I've kept a continuous online public training journal for almost four years now, loaded with day-by-day details of my fitness training efforts.
I've also kept an online food journal, but not as continuous or as long, usually whenever I need an element of discipline to get my eating in order. I made this food journal public for a while but then chose to make it private for no other reason than that is what I decided to do.
I like capturing data, summarizing it, turning it into information and then using this information to make decisions. It is my personality and my skill as an accountant and financial adviser in the non-cyberspace, non-fitness real world in which I live.
The power of journaling has served me well in chasing my fitness goals. It has helped me be rigorously honest about my training efforts and nutrition.
The archival benefit has been amazing when I look back in time to see what I have and have not accomplished. And surprisingly, journaling has had a subtle yet positive effect on my behavior, helping me to set realistic goals based on past efforts and results, and channeling future efforts down a path of fitness training efficiency.
With God's grace, thirty years from now I will be sitting in a rocking chair reflecting back on the life I have lived, what I have done and what I have failed to do.

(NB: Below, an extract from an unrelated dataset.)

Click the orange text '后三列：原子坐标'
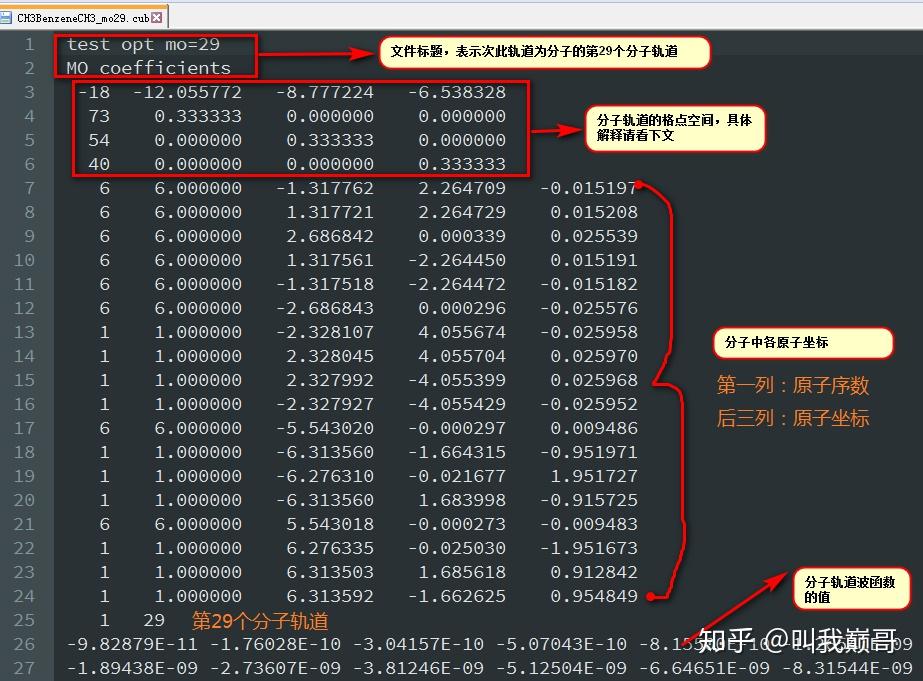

The people - family, friends and strangers - I have touched and those who have touched me.
The places I have visited in this big world both abroad and down the street.
The money I have earned, how I spent it and how I used it to help others.
These are the things that really matter at the end of each day and at the end of a long life. But I'm sure in an idle moment from all this higher-level reflecting I'll find pleasant memories and joy in the fitness life I have lived thanks to the power of journaling.